▶ _What to do_: Locate the string "chart" in the records below. Copy every line where it occurs.

▶ _Exercise materials_:

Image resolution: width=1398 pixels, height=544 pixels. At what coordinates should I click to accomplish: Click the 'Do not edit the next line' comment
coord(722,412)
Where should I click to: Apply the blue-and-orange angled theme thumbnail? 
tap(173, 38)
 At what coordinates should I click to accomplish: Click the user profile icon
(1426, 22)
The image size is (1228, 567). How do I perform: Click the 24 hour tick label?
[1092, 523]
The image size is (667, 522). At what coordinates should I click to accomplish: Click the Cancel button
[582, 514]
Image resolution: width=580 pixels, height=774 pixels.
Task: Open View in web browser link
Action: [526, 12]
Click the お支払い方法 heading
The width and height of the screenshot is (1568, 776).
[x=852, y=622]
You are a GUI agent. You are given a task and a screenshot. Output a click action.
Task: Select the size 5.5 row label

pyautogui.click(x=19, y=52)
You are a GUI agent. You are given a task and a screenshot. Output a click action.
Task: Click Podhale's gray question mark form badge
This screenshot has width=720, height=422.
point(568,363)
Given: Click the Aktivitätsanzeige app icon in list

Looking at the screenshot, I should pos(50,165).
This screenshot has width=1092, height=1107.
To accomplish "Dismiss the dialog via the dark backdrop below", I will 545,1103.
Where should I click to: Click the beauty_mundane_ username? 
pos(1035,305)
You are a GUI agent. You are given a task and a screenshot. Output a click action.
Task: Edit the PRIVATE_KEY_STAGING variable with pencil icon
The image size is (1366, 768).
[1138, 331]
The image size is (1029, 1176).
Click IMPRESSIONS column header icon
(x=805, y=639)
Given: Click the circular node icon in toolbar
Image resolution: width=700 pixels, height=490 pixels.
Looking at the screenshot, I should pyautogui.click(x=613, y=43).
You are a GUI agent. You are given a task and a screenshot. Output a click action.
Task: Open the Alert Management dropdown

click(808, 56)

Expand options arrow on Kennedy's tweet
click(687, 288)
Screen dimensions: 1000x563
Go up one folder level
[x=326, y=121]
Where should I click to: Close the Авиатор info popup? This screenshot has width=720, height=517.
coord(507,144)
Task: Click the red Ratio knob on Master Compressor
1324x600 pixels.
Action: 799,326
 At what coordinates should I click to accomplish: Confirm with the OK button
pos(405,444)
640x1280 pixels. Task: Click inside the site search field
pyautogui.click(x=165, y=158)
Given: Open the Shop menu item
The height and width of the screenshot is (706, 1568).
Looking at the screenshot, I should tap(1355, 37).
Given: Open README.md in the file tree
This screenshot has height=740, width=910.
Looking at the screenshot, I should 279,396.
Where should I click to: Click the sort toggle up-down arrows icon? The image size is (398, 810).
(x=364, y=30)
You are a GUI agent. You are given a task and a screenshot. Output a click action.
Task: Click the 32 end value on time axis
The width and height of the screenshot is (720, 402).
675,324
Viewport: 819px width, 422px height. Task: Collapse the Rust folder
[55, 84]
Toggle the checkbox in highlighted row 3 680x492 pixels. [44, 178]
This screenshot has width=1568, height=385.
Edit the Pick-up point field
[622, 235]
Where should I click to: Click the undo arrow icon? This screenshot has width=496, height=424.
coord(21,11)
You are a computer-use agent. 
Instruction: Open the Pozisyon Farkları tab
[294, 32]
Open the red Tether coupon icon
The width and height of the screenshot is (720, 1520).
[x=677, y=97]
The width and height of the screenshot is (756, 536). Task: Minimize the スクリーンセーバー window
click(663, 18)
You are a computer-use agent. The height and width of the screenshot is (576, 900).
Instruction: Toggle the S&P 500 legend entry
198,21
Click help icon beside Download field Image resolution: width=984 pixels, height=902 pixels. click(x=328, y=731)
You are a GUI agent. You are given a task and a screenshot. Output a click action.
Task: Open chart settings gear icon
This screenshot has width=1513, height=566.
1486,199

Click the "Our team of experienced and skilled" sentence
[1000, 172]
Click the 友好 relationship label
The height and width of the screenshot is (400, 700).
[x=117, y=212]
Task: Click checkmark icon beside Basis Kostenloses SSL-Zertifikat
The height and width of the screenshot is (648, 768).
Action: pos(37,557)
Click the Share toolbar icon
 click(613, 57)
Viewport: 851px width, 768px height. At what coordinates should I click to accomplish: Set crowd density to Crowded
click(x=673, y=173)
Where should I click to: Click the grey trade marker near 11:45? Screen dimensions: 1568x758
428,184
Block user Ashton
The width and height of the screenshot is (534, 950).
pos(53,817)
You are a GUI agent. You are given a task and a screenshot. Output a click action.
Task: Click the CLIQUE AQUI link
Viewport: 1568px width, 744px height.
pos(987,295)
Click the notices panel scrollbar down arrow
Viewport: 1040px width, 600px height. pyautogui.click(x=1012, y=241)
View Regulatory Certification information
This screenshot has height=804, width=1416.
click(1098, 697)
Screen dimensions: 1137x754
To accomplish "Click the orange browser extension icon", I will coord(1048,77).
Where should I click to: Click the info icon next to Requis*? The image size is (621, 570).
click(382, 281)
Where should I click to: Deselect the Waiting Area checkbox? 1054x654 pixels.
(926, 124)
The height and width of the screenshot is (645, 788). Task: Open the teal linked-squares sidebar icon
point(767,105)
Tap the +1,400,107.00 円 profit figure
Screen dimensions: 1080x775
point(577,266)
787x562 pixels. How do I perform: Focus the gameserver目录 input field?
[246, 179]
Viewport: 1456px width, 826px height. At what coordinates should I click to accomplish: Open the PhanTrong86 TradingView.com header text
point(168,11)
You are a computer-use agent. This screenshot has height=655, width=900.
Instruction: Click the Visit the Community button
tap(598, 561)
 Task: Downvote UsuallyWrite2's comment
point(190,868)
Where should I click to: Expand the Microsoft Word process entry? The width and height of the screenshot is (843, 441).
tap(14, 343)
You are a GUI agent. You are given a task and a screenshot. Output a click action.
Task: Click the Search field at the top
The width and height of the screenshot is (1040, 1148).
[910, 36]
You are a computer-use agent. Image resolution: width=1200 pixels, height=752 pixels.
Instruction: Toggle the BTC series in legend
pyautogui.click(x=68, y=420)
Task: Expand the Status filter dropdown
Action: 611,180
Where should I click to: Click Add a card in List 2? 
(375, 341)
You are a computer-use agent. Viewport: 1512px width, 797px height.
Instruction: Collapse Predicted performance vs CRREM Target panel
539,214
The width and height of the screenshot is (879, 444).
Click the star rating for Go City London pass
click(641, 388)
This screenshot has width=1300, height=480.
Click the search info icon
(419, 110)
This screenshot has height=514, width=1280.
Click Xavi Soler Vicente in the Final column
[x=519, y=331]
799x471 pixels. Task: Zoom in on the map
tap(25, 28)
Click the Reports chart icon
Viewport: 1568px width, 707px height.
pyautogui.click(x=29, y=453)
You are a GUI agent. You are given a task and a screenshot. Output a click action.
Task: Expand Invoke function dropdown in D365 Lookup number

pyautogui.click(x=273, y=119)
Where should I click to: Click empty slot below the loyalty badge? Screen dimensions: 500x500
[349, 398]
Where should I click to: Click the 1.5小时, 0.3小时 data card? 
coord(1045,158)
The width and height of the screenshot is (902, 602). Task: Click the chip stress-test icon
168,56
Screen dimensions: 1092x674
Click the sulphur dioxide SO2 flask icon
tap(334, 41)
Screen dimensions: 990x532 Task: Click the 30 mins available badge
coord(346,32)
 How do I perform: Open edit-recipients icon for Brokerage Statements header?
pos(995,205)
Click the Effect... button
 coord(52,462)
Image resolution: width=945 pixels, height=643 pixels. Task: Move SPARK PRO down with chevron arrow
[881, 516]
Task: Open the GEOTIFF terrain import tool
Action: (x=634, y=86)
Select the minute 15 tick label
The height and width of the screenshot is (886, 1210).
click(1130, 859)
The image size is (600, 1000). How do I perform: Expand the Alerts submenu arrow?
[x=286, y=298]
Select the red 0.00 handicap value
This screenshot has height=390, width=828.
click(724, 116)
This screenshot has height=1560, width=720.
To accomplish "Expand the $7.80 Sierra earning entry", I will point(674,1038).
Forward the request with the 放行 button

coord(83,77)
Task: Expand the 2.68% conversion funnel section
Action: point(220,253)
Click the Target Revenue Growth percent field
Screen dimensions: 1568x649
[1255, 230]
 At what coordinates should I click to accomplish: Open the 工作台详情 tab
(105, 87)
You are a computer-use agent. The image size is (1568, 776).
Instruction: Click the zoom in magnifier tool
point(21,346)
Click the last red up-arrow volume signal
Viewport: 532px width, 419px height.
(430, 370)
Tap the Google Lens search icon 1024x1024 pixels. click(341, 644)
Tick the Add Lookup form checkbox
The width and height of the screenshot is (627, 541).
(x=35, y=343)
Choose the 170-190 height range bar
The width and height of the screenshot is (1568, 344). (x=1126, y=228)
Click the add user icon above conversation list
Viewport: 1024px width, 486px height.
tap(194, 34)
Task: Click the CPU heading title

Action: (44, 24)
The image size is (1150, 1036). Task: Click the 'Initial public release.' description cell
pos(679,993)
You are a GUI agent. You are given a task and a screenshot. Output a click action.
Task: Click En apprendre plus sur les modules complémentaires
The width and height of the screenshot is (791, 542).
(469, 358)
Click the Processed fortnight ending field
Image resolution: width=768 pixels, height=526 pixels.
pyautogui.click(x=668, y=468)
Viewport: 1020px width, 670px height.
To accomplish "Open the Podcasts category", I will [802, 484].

▶ _Task output_:
Task: Open chart settings gear icon
Click the Reports chart icon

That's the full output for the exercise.